Here, plaintiff has adduced evidence sufficient to create a genuine issue of fact regarding the existence of an implied-in-fact agreement that he would retain copyright in his work for the assignments predating the Cree Indians assignment. First, Ward testified in his deposition regarding the custom and practice of the magazine industry with respect to copyright during the 1960's and 1970's:
"[M]agazines would hire a project to do a project, in return for a fee, space rate or day rate, they would get one-time rights, and nothing more. And additional use meant additional pay. And this was never discussed in a phone call or letter because it was understood. I did thousands of assignments under these conditions."
Ward Dep. 32.
Generally, evidence of industry custom is probative only if both parties to the pertinent contractual dealings knew or had reason to know of it. Supporting Ward's testimony that his arrangement with NGS was for one-time publication rights in accordance with the custom and usage of the magazine industry is the affidavit of Robert Gilka, a former director of photography at NGS, who gave Mr. Ward his assignments between 1965 and 1978. He states that through approximately 1974, NGS "was not interested in and therefore did not acquire the copyright to the works we asked freelancers like Mr.

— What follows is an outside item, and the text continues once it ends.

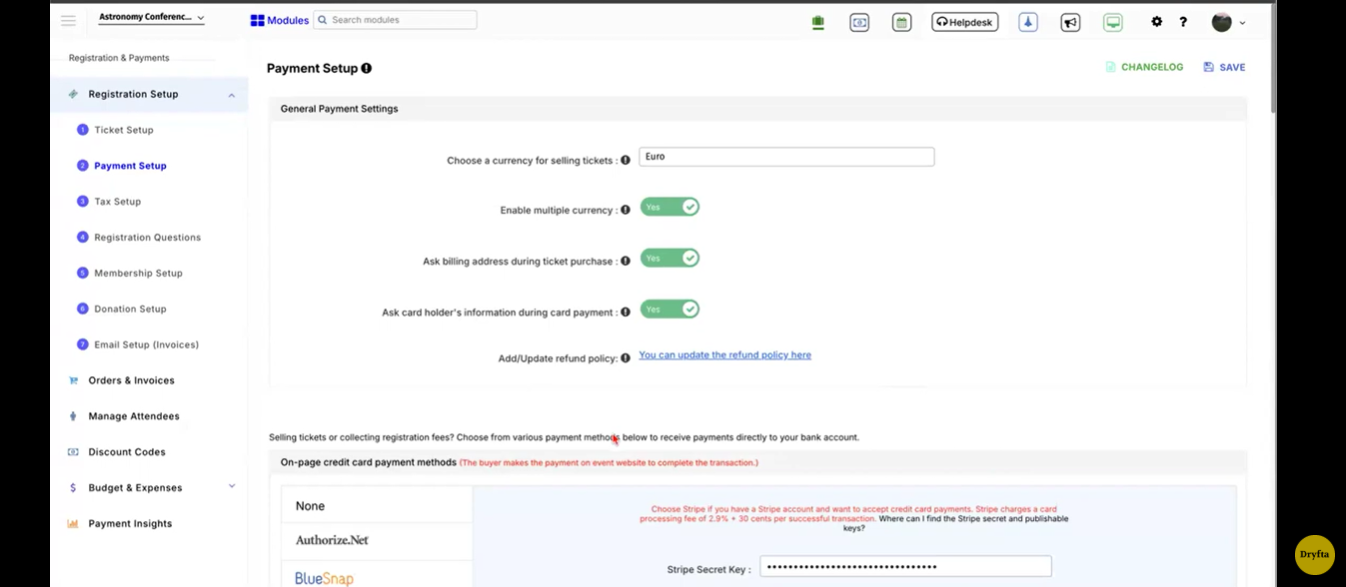Open Payment Insights from the sidebar

pyautogui.click(x=128, y=523)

Ward to create." NGS, he says, "simply wanted `exclusive first-time rights' to publish Ward's commissioned works" and that sixty days after publication Mr. Ward was free to do whatever he wanted with the works he created "because he owned the copyright to them." He states also that NGS did not pay Ward the rate it typically would have had to pay in order to obtain "all rights" to his work.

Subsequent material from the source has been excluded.